How To Use Your Tools So They Don’t Own You
This approach will help you become more creative
New Yorker Robert Mapplethorpe was one the twentieth century’s most famous photographers. . .and his approach to tools holds lessons for entrepreneurs today.
In 1970, a friend loaned Mapplethorpe a 360 Land camera. It was a clunky but technically simple silver and black device. He settled on the camera as his creative tool of expression because “it was more honest.”
Later in his career, Mapplethorpe could afford better tools, but he still used his technically simple camera.
Mapplethorpe’s work was explicitly creative, but entrepreneurs interested in innovation can learn from his approach too.
I’m talking about people who wonder what’s the best productivity tool available today, and which app or service is ideal for finding more customers, fans or followers.

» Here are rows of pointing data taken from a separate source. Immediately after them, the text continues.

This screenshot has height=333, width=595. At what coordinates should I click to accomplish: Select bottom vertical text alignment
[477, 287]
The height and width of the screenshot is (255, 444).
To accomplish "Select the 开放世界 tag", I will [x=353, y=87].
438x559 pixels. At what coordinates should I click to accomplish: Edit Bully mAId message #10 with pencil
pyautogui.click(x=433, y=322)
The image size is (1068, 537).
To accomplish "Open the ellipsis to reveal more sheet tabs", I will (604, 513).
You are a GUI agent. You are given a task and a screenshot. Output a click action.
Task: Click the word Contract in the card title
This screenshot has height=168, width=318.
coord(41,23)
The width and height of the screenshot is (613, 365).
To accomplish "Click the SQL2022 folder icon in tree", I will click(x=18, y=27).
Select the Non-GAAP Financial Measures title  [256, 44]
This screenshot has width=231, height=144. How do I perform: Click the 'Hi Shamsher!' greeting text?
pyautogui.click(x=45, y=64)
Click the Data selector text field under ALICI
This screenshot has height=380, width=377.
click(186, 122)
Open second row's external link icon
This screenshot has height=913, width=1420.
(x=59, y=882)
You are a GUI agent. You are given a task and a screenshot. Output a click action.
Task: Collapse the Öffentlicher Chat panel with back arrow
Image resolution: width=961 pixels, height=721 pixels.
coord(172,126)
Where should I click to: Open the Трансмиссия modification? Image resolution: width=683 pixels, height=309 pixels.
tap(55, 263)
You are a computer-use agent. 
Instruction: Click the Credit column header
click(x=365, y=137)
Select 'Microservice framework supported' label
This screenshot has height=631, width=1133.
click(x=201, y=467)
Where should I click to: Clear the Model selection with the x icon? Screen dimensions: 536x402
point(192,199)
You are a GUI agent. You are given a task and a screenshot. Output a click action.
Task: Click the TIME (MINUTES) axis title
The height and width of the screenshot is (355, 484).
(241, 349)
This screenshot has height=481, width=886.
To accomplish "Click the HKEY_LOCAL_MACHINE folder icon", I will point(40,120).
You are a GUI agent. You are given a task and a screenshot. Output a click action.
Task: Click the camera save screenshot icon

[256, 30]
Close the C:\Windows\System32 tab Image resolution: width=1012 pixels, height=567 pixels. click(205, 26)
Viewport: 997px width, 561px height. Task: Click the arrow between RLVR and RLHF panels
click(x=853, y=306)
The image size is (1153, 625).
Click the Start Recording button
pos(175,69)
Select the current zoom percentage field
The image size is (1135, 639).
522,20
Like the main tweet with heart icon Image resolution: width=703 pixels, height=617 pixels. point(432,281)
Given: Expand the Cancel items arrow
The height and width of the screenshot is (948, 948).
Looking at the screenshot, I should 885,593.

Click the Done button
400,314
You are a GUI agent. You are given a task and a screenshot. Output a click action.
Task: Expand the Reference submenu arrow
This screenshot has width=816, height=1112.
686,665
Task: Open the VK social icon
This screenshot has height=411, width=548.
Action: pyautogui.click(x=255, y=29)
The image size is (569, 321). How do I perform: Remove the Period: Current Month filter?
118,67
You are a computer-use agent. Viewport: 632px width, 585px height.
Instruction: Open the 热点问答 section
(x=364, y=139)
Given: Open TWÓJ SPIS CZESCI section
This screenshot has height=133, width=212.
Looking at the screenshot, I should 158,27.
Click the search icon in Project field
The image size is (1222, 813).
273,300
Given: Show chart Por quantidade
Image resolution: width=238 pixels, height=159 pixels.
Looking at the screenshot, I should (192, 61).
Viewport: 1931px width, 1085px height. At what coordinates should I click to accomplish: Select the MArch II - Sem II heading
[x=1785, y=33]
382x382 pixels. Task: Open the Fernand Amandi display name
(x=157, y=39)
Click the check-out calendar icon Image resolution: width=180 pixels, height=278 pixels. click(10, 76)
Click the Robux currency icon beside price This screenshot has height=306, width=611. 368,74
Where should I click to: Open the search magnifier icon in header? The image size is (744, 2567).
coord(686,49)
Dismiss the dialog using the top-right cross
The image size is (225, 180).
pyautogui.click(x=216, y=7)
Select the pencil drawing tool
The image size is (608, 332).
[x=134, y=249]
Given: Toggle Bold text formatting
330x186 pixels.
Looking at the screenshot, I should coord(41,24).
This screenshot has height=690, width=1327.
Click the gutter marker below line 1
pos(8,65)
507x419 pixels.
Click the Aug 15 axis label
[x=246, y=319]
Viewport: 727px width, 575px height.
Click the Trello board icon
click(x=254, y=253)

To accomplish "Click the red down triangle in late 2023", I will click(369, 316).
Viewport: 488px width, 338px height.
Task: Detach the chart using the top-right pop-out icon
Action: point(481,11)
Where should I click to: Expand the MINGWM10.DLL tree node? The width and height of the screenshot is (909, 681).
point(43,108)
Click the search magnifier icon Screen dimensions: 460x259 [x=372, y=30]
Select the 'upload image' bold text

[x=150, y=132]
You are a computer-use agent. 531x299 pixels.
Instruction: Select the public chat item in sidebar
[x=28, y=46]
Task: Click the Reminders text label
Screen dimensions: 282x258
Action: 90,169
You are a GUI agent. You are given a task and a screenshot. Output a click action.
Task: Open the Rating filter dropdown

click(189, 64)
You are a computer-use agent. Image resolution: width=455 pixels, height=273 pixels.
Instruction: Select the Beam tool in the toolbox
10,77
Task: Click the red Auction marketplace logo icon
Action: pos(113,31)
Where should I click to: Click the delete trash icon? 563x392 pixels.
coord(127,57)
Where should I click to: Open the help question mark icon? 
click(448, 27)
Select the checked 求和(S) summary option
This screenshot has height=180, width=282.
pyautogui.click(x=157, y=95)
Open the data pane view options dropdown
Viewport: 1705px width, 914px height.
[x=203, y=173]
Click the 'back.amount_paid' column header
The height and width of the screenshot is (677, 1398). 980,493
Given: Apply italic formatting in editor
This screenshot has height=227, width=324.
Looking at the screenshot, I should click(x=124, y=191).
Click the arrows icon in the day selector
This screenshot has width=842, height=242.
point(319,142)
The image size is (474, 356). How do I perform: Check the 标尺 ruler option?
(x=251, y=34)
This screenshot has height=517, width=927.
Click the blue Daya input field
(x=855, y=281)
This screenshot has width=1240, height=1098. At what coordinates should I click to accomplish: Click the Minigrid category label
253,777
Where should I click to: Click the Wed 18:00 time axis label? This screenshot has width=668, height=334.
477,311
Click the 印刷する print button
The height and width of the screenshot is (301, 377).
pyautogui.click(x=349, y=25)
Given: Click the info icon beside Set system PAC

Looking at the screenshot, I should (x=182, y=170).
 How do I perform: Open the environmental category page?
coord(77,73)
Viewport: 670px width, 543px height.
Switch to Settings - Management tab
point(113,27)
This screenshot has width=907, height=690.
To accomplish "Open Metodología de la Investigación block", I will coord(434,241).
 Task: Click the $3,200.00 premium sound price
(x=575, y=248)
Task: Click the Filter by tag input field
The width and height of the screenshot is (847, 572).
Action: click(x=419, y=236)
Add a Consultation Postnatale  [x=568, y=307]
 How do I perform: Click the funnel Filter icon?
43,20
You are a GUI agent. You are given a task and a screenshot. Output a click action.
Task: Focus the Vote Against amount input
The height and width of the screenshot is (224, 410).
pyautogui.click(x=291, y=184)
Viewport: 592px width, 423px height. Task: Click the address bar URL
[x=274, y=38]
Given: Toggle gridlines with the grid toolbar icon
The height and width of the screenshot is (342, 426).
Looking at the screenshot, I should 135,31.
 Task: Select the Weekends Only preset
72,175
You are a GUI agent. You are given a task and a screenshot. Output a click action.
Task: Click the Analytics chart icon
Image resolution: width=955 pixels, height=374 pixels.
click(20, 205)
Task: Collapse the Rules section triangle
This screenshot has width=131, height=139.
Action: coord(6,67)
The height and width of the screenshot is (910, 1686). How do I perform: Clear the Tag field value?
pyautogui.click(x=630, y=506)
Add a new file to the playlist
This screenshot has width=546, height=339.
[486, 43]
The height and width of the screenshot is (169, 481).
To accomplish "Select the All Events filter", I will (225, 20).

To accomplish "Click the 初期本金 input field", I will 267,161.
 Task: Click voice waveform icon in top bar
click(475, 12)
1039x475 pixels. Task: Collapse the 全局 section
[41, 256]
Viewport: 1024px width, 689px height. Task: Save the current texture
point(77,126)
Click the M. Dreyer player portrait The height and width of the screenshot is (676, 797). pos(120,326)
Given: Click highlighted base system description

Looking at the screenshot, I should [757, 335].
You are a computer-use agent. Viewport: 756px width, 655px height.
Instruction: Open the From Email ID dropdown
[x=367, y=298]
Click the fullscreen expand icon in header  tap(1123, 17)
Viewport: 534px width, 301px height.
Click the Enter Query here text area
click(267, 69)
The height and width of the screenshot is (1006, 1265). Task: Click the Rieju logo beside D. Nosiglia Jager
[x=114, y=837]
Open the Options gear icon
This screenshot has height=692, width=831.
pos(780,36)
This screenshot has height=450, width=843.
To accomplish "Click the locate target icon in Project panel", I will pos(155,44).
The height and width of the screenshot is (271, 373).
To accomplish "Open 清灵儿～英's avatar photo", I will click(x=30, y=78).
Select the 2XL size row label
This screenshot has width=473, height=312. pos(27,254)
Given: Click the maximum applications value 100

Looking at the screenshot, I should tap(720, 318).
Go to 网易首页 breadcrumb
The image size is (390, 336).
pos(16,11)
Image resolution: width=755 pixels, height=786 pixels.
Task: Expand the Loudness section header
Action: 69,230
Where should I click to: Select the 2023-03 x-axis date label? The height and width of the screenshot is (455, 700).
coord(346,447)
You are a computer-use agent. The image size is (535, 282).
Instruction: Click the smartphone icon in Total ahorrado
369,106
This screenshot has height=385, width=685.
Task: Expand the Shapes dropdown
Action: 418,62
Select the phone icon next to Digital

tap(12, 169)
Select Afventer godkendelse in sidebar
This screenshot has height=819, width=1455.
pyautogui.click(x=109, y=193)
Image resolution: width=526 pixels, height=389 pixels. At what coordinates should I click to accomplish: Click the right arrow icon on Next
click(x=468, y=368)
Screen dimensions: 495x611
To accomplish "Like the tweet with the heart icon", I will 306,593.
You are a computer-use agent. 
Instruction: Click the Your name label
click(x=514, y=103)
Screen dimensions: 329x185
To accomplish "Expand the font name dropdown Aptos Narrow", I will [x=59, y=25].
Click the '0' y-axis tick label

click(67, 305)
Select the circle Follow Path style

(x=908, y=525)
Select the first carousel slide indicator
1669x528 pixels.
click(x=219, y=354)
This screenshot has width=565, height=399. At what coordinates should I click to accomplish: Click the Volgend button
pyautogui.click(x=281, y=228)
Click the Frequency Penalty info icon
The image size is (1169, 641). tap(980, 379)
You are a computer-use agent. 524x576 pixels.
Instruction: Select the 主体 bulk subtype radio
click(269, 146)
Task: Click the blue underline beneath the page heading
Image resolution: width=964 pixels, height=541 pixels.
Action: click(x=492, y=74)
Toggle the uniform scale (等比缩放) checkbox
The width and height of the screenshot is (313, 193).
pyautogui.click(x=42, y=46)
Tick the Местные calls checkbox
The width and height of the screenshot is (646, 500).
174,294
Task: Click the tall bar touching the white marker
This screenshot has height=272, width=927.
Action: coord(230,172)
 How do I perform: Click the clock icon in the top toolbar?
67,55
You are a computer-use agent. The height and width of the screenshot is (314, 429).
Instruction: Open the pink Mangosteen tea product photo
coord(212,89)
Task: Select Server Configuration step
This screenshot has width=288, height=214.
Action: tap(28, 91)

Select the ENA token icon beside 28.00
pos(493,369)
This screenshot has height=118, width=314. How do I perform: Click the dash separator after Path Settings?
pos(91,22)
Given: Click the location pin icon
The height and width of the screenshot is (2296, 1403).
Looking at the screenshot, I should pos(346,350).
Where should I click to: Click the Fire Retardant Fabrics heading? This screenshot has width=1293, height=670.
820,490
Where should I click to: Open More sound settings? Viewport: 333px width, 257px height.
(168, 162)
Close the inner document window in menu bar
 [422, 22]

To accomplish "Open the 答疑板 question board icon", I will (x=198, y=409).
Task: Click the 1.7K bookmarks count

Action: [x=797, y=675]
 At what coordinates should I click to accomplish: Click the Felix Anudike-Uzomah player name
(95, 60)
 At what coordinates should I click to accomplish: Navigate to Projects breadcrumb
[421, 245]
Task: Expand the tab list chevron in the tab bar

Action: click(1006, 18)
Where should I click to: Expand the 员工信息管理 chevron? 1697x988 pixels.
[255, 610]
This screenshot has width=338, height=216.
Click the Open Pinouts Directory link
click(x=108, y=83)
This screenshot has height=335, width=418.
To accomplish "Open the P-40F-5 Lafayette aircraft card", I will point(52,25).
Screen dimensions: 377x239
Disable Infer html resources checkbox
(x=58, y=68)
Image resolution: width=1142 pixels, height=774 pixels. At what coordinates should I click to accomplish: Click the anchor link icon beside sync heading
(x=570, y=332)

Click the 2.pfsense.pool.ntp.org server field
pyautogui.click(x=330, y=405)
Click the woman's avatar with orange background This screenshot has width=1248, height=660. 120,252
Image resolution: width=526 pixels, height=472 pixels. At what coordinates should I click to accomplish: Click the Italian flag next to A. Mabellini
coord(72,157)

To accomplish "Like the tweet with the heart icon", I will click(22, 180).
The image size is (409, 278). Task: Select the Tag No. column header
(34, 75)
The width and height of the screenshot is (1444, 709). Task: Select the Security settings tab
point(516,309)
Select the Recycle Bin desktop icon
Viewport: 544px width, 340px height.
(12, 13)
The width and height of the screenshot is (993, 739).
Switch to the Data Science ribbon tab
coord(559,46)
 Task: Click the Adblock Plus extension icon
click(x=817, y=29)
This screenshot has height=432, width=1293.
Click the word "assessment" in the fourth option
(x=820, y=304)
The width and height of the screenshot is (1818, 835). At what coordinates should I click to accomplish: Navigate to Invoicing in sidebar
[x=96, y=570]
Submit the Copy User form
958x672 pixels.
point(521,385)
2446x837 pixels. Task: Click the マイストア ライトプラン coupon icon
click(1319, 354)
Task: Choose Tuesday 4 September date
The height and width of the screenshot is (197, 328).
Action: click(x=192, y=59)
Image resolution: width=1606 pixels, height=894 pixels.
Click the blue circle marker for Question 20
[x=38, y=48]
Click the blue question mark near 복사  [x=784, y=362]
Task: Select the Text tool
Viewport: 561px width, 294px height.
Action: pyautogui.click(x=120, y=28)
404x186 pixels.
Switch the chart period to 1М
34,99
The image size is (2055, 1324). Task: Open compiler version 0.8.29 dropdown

While digital tools can solve a lot of problems, the law of diminishing returns sets in fast if you obsess about them.
Here’s how you can avoid that problem.
Limit Yourself To A Chosen Few Tools
“If a day goes by without my doing something related to photography, it’s as though I’ve neglected something essential to my existence, as though I had forgotten to wake up.”
Even though Mapplethorpe was able to use more expensive and powerful cameras, he limited himself to taking photos with a budget-friendly camera so he could become a better photographer.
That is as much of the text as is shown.